Work required:
Change every "GUI agent" in the items below to "desktop assistant", and leave all other text unchanged.

Data rows:
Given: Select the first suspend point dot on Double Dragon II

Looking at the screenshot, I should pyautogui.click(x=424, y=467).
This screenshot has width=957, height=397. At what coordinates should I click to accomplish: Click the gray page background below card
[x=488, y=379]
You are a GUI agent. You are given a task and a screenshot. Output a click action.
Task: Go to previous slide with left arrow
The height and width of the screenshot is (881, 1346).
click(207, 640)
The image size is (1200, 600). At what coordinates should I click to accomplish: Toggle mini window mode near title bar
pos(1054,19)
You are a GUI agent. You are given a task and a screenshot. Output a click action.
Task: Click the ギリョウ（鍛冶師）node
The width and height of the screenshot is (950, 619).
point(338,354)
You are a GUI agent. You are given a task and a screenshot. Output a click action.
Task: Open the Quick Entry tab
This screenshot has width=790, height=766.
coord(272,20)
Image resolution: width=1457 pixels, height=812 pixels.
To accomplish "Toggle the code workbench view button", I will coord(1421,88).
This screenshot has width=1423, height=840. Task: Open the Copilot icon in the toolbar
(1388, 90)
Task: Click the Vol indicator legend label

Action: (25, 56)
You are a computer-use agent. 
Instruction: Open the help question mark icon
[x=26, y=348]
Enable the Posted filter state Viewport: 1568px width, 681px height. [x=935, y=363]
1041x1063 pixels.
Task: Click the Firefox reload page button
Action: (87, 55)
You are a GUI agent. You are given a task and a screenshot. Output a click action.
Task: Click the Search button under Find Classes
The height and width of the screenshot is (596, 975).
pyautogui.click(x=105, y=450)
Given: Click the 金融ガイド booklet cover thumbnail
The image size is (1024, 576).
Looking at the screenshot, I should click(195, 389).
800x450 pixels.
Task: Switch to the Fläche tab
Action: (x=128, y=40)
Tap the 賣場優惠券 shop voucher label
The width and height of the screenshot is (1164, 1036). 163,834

Answer:
Given: Select the first suspend point dot on Double Dragon II

Looking at the screenshot, I should pyautogui.click(x=424, y=467).
This screenshot has width=957, height=397. At what coordinates should I click to accomplish: Click the gray page background below card
[x=488, y=379]
You are a desktop assistant. You are given a task and a screenshot. Output a click action.
Task: Go to previous slide with left arrow
The height and width of the screenshot is (881, 1346).
click(207, 640)
The image size is (1200, 600). At what coordinates should I click to accomplish: Toggle mini window mode near title bar
pos(1054,19)
You are a desktop assistant. You are given a task and a screenshot. Output a click action.
Task: Click the ギリョウ（鍛冶師）node
The width and height of the screenshot is (950, 619).
point(338,354)
You are a desktop assistant. You are given a task and a screenshot. Output a click action.
Task: Open the Quick Entry tab
This screenshot has width=790, height=766.
coord(272,20)
Image resolution: width=1457 pixels, height=812 pixels.
To accomplish "Toggle the code workbench view button", I will coord(1421,88).
This screenshot has width=1423, height=840. Task: Open the Copilot icon in the toolbar
(1388, 90)
Task: Click the Vol indicator legend label

Action: (25, 56)
You are a computer-use agent. 
Instruction: Open the help question mark icon
[x=26, y=348]
Enable the Posted filter state Viewport: 1568px width, 681px height. [x=935, y=363]
1041x1063 pixels.
Task: Click the Firefox reload page button
Action: (87, 55)
You are a desktop assistant. You are given a task and a screenshot. Output a click action.
Task: Click the Search button under Find Classes
The height and width of the screenshot is (596, 975).
pyautogui.click(x=105, y=450)
Given: Click the 金融ガイド booklet cover thumbnail
The image size is (1024, 576).
Looking at the screenshot, I should click(195, 389).
800x450 pixels.
Task: Switch to the Fläche tab
Action: (x=128, y=40)
Tap the 賣場優惠券 shop voucher label
The width and height of the screenshot is (1164, 1036). 163,834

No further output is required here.